• _Task description_: Every record that follows needs to be written out again, exactly.

• _Dataset_:
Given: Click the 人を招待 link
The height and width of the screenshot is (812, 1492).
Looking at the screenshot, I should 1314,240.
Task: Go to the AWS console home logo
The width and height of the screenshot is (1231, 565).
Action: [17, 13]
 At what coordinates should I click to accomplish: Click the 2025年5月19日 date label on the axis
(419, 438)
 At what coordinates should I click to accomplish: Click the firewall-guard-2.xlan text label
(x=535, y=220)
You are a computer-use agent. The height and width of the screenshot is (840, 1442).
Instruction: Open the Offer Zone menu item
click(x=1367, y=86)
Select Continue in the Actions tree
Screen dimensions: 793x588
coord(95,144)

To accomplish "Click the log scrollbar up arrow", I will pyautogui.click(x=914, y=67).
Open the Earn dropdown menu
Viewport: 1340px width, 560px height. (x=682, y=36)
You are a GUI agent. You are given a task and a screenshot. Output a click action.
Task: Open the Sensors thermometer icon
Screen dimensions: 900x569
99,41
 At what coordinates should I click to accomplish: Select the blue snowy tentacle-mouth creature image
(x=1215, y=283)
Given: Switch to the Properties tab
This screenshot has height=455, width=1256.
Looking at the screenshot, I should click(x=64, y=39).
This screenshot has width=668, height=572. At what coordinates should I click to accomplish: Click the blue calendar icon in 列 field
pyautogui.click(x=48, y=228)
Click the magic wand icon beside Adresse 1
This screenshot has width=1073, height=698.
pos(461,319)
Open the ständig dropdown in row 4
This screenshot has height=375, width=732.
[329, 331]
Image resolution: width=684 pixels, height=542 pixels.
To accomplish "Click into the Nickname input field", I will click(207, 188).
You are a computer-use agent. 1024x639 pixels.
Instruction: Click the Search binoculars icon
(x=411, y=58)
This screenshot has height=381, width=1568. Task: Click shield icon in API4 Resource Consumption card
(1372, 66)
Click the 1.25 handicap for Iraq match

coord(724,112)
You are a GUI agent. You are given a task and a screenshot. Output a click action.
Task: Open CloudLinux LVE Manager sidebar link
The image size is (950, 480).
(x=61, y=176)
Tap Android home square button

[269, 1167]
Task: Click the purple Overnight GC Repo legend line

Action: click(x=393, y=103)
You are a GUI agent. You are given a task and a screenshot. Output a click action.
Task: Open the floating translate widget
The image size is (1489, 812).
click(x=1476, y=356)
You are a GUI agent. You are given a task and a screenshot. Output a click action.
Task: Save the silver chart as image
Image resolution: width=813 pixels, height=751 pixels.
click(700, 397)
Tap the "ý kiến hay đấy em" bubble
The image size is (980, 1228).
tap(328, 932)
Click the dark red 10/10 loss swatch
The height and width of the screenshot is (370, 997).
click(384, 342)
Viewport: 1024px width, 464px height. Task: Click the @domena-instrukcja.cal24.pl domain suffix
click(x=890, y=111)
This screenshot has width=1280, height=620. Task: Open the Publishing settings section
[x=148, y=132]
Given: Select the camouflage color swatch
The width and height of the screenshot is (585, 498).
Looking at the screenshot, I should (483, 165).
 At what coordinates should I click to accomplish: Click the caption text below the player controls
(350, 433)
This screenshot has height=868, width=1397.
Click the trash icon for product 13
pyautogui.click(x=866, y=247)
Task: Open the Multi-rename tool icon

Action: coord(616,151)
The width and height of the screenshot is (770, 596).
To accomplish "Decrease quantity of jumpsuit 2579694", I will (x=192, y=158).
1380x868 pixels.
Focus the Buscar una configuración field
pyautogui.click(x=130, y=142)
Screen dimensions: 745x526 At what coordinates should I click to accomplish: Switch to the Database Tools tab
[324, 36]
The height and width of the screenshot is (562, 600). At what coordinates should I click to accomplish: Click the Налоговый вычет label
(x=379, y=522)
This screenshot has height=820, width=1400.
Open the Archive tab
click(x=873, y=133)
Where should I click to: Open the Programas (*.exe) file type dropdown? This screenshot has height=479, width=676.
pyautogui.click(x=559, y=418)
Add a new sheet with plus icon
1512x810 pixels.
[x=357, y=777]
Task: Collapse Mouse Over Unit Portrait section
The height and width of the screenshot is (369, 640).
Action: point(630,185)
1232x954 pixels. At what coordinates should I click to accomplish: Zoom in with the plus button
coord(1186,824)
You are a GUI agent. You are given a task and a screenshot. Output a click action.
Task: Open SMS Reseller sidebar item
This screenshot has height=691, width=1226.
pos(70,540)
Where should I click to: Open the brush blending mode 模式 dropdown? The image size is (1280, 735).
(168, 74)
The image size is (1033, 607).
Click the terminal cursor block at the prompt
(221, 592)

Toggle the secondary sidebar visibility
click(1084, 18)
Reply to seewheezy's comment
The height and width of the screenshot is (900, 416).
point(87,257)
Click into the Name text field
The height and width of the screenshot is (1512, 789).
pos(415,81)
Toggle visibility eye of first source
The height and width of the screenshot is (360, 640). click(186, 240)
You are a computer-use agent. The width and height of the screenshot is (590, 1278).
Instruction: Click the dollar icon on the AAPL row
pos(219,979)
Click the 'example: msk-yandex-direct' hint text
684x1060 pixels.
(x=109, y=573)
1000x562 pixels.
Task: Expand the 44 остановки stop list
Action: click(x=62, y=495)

• _Exercise solution_:
Given: Click the 人を招待 link
The height and width of the screenshot is (812, 1492).
Looking at the screenshot, I should 1314,240.
Task: Go to the AWS console home logo
The width and height of the screenshot is (1231, 565).
Action: [17, 13]
 At what coordinates should I click to accomplish: Click the 2025年5月19日 date label on the axis
(419, 438)
 At what coordinates should I click to accomplish: Click the firewall-guard-2.xlan text label
(x=535, y=220)
You are a computer-use agent. The height and width of the screenshot is (840, 1442).
Instruction: Open the Offer Zone menu item
click(x=1367, y=86)
Select Continue in the Actions tree
Screen dimensions: 793x588
coord(95,144)

To accomplish "Click the log scrollbar up arrow", I will pyautogui.click(x=914, y=67).
Open the Earn dropdown menu
Viewport: 1340px width, 560px height. (x=682, y=36)
You are a GUI agent. You are given a task and a screenshot. Output a click action.
Task: Open the Sensors thermometer icon
Screen dimensions: 900x569
99,41
 At what coordinates should I click to accomplish: Select the blue snowy tentacle-mouth creature image
(x=1215, y=283)
Given: Switch to the Properties tab
This screenshot has height=455, width=1256.
Looking at the screenshot, I should click(x=64, y=39).
This screenshot has width=668, height=572. At what coordinates should I click to accomplish: Click the blue calendar icon in 列 field
pyautogui.click(x=48, y=228)
Click the magic wand icon beside Adresse 1
This screenshot has width=1073, height=698.
pos(461,319)
Open the ständig dropdown in row 4
This screenshot has height=375, width=732.
[329, 331]
Image resolution: width=684 pixels, height=542 pixels.
To accomplish "Click into the Nickname input field", I will click(207, 188).
You are a computer-use agent. 1024x639 pixels.
Instruction: Click the Search binoculars icon
(x=411, y=58)
This screenshot has height=381, width=1568. Task: Click shield icon in API4 Resource Consumption card
(1372, 66)
Click the 1.25 handicap for Iraq match

coord(724,112)
You are a GUI agent. You are given a task and a screenshot. Output a click action.
Task: Open CloudLinux LVE Manager sidebar link
The image size is (950, 480).
(x=61, y=176)
Tap Android home square button

[269, 1167]
Task: Click the purple Overnight GC Repo legend line

Action: click(x=393, y=103)
You are a GUI agent. You are given a task and a screenshot. Output a click action.
Task: Open the floating translate widget
The image size is (1489, 812).
click(x=1476, y=356)
You are a GUI agent. You are given a task and a screenshot. Output a click action.
Task: Save the silver chart as image
Image resolution: width=813 pixels, height=751 pixels.
click(700, 397)
Tap the "ý kiến hay đấy em" bubble
The image size is (980, 1228).
tap(328, 932)
Click the dark red 10/10 loss swatch
The height and width of the screenshot is (370, 997).
click(384, 342)
Viewport: 1024px width, 464px height. Task: Click the @domena-instrukcja.cal24.pl domain suffix
click(x=890, y=111)
This screenshot has width=1280, height=620. Task: Open the Publishing settings section
[x=148, y=132]
Given: Select the camouflage color swatch
The width and height of the screenshot is (585, 498).
Looking at the screenshot, I should (483, 165).
 At what coordinates should I click to accomplish: Click the caption text below the player controls
(350, 433)
This screenshot has height=868, width=1397.
Click the trash icon for product 13
pyautogui.click(x=866, y=247)
Task: Open the Multi-rename tool icon

Action: coord(616,151)
The width and height of the screenshot is (770, 596).
To accomplish "Decrease quantity of jumpsuit 2579694", I will (x=192, y=158).
1380x868 pixels.
Focus the Buscar una configuración field
pyautogui.click(x=130, y=142)
Screen dimensions: 745x526 At what coordinates should I click to accomplish: Switch to the Database Tools tab
[324, 36]
The height and width of the screenshot is (562, 600). At what coordinates should I click to accomplish: Click the Налоговый вычет label
(x=379, y=522)
This screenshot has height=820, width=1400.
Open the Archive tab
click(x=873, y=133)
Where should I click to: Open the Programas (*.exe) file type dropdown? This screenshot has height=479, width=676.
pyautogui.click(x=559, y=418)
Add a new sheet with plus icon
1512x810 pixels.
[x=357, y=777]
Task: Collapse Mouse Over Unit Portrait section
The height and width of the screenshot is (369, 640).
Action: point(630,185)
1232x954 pixels. At what coordinates should I click to accomplish: Zoom in with the plus button
coord(1186,824)
You are a GUI agent. You are given a task and a screenshot. Output a click action.
Task: Open SMS Reseller sidebar item
This screenshot has height=691, width=1226.
pos(70,540)
Where should I click to: Open the brush blending mode 模式 dropdown? The image size is (1280, 735).
(168, 74)
The image size is (1033, 607).
Click the terminal cursor block at the prompt
(221, 592)

Toggle the secondary sidebar visibility
click(1084, 18)
Reply to seewheezy's comment
The height and width of the screenshot is (900, 416).
point(87,257)
Click into the Name text field
The height and width of the screenshot is (1512, 789).
pos(415,81)
Toggle visibility eye of first source
The height and width of the screenshot is (360, 640). click(186, 240)
You are a computer-use agent. The width and height of the screenshot is (590, 1278).
Instruction: Click the dollar icon on the AAPL row
pos(219,979)
Click the 'example: msk-yandex-direct' hint text
684x1060 pixels.
(x=109, y=573)
1000x562 pixels.
Task: Expand the 44 остановки stop list
Action: click(x=62, y=495)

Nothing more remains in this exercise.